* [Task description]
Copy the text of the Donald Harnish Fleming memorial verbatim between "Following his undergraduate" and "1973 to 1980.", inclusive.

* [Extracted text]

==================================================

Donald Harnish Fleming
Donald Harnish Fleming, Jonathan Trumbull Professor of American History, Emeritus, died in June 2008 after 41 years of service to Harvard University. A scholar of intellectual history and the history of science and medicine, he was the latest in a long line of Harvard’s charismatic lecturers on history who informed and delighted generations of students with brilliant, compelling lectures—witty and epigrammatic, yet packed with details of the ideas, assumptions, and beliefs of philosophers, social and physical scientists, and literary figures and their critics.
Following his undergraduate years at Johns Hopkins University, Fleming completed his doctorate at Harvard in 1947, and three years later published his first, prize-winning book, both biographic and thematic, “John William Draper and the Religion of Science.” The research for that work drew him into the detailed history of medicine, which he explored in his second book, again both biographic and thematic, “William H. Welch and the Rise of Modern Medicine” (1954). By then Professor of History at Brown University, he had become prominent as a leading intellectual historian. After a year at Yale (1958-1959), he accepted an appointment at Harvard, where he remained for the rest of his career. He served as chairman of the history department from 1963 to 1965 and as director of the Charles Warren Center for Studies in American History from 1973 to 1980.

==================================================

* [Extracted material]
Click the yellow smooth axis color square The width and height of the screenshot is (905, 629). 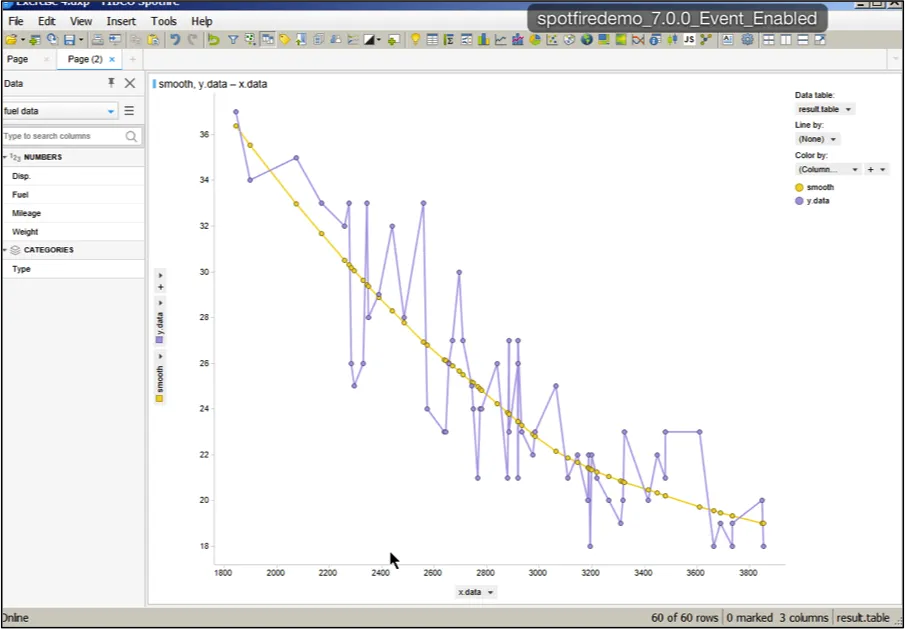tap(160, 398)
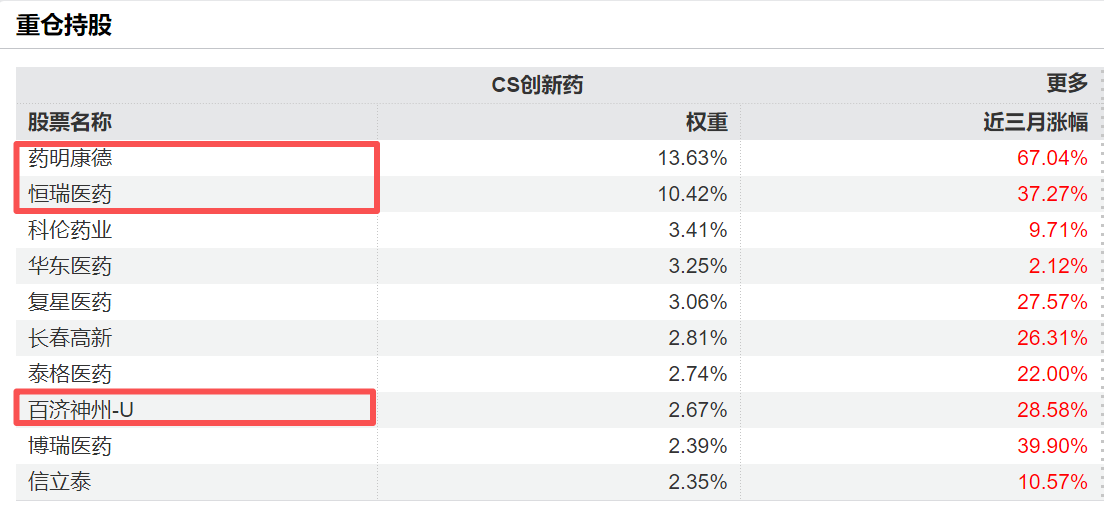Open 长春高新 in the holdings list
1104x510 pixels.
click(70, 338)
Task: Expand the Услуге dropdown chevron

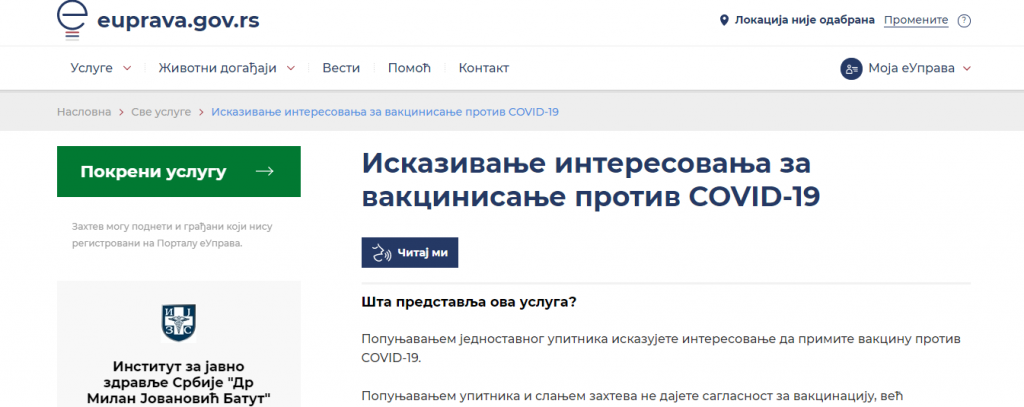Action: (127, 69)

==================================================

* [Solution below]
Following his undergraduate years at Johns Hopkins University, Fleming completed his doctorate at Harvard in 1947, and three years later published his first, prize-winning book, both biographic and thematic, “John William Draper and the Religion of Science.” The research for that work drew him into the detailed history of medicine, which he explored in his second book, again both biographic and thematic, “William H. Welch and the Rise of Modern Medicine” (1954). By then Professor of History at Brown University, he had become prominent as a leading intellectual historian. After a year at Yale (1958-1959), he accepted an appointment at Harvard, where he remained for the rest of his career. He served as chairman of the history department from 1963 to 1965 and as director of the Charles Warren Center for Studies in American History from 1973 to 1980.